In this cause the district judge weighed the petitions and relevant affidavits and concluded that the controversy was not within the jurisdiction of that court. His clear duty was to proceed no further and to dismiss or remand the causes. The statute exempted his action from review.
The suggestion that the federal district court had no power to consider the entire record and pass upon the question of separability, because this point had been finally settled by the Supreme Court of Ohio, finds no adequate support in the cases cited by the opinion below: Baldwin v. Iowa State Traveling Men's Association, 283 U.S. 522 , 51 S.Ct. 517, American Surety Company v. Baldwin, 287 U.S. 156 , 53 S.Ct. 98, 86 A.L.R. 298 and Treinies v. Sunshine Mining Company, 308 U.S. 66 , 60 S.Ct. 44. None of these causes involved a situation comparable to the one here presented. [311 U.S. 199, 205] Section 72, Title 28, U.S.Code, 28 U.S.C.A. 72, provides the requisites for removing causes from state to federal courts and directs that when complied with, the state court shall proceed no further. The Supreme Court of Ohio declared (134 Ohio St. 432, 17 N.E.2d 737, 119 A.L.R. 1348.): 'In passing upon the question of removal, unfortunately we are limited solely to a consideration of the facts stated in the petition.' It held that upon them the trial court should have relinquished jurisdiction.
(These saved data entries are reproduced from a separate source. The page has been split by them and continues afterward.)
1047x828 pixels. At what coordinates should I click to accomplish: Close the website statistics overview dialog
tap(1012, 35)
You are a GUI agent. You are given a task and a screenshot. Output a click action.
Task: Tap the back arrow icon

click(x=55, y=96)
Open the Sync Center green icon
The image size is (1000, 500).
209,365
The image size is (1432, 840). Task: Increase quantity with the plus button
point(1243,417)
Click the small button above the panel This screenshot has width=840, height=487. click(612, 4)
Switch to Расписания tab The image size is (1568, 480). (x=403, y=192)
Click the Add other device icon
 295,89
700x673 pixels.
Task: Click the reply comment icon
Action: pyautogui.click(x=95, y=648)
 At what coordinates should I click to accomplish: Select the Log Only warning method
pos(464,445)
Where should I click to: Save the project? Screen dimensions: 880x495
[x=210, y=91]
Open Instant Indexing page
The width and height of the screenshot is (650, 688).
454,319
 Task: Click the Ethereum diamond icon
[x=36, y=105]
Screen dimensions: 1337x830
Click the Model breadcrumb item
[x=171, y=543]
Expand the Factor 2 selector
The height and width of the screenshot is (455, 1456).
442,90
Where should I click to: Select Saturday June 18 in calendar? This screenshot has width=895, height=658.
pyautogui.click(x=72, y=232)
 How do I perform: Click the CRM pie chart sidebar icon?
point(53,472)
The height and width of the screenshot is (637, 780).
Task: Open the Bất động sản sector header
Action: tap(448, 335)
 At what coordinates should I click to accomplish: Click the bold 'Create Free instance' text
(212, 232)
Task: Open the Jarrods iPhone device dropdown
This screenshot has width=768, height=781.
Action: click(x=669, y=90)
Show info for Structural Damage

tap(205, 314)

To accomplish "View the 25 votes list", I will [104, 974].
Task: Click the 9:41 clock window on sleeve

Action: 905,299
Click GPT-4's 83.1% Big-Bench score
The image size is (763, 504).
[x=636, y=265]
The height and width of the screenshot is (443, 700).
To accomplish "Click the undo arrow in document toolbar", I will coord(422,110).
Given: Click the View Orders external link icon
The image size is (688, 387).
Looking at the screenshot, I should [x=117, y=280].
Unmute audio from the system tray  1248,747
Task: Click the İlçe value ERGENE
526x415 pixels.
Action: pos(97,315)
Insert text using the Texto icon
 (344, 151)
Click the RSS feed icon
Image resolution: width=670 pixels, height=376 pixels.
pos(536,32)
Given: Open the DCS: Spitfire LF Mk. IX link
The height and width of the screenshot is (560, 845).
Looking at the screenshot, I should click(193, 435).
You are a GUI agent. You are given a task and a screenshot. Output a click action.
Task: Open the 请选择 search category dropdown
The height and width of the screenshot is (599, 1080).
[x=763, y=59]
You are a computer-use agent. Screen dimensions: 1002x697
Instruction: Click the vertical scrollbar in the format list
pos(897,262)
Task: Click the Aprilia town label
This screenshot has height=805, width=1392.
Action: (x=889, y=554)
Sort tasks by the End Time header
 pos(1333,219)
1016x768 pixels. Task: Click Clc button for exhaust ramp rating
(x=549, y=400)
The causes went to the federal district court and additional facts were there presented. As required by the statute, that court considered all the relevant facts, petitions and affidavits, exercised its discretion and ordered the remands. Jurisdiction to decide, we think, is clear; the Circuit Court of Appeals lacked power to review the remand.
The challenged order must be reversed.